*** Given records ***

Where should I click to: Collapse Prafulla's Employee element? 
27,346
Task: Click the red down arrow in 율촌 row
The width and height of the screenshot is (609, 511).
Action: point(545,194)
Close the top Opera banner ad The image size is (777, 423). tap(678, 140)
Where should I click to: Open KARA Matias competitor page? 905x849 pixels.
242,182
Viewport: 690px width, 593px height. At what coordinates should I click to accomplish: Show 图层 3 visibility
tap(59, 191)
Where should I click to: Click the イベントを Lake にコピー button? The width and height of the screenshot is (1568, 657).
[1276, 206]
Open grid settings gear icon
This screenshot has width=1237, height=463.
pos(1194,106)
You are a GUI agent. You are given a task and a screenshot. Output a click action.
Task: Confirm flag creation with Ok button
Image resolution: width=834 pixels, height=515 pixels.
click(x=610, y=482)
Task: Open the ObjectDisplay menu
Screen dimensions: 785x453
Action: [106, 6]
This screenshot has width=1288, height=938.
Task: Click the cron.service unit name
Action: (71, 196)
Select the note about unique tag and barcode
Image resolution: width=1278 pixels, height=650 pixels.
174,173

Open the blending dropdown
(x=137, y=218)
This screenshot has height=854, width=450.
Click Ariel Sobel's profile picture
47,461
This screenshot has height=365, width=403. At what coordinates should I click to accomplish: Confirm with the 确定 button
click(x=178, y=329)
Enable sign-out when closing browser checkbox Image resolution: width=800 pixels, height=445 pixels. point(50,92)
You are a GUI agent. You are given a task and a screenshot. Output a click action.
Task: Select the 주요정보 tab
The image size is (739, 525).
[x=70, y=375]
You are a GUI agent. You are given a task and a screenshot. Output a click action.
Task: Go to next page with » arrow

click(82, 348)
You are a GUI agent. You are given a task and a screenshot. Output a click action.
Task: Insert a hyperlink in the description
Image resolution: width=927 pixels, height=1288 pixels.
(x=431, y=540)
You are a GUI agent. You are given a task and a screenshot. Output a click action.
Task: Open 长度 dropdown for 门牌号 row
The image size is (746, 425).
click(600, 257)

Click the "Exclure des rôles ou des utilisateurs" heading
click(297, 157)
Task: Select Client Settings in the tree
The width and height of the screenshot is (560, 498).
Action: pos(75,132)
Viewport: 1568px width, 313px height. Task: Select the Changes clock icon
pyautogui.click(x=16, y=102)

*** End of Given records ***

Retype, exactly as written, everything from the first line of the data above through the line containing "Task: Insert a hyperlink in the description". Nothing else should appear.

▶ _Solution to the exercise_:
Where should I click to: Collapse Prafulla's Employee element? 
27,346
Task: Click the red down arrow in 율촌 row
The width and height of the screenshot is (609, 511).
Action: point(545,194)
Close the top Opera banner ad The image size is (777, 423). tap(678, 140)
Where should I click to: Open KARA Matias competitor page? 905x849 pixels.
242,182
Viewport: 690px width, 593px height. At what coordinates should I click to accomplish: Show 图层 3 visibility
tap(59, 191)
Where should I click to: Click the イベントを Lake にコピー button? The width and height of the screenshot is (1568, 657).
[1276, 206]
Open grid settings gear icon
This screenshot has width=1237, height=463.
pos(1194,106)
You are a GUI agent. You are given a task and a screenshot. Output a click action.
Task: Confirm flag creation with Ok button
Image resolution: width=834 pixels, height=515 pixels.
click(x=610, y=482)
Task: Open the ObjectDisplay menu
Screen dimensions: 785x453
Action: [106, 6]
This screenshot has width=1288, height=938.
Task: Click the cron.service unit name
Action: (71, 196)
Select the note about unique tag and barcode
Image resolution: width=1278 pixels, height=650 pixels.
174,173

Open the blending dropdown
(x=137, y=218)
This screenshot has height=854, width=450.
Click Ariel Sobel's profile picture
47,461
This screenshot has height=365, width=403. At what coordinates should I click to accomplish: Confirm with the 确定 button
click(x=178, y=329)
Enable sign-out when closing browser checkbox Image resolution: width=800 pixels, height=445 pixels. point(50,92)
You are a GUI agent. You are given a task and a screenshot. Output a click action.
Task: Select the 주요정보 tab
The image size is (739, 525).
[x=70, y=375]
You are a GUI agent. You are given a task and a screenshot. Output a click action.
Task: Go to next page with » arrow

click(82, 348)
You are a GUI agent. You are given a task and a screenshot. Output a click action.
Task: Insert a hyperlink in the description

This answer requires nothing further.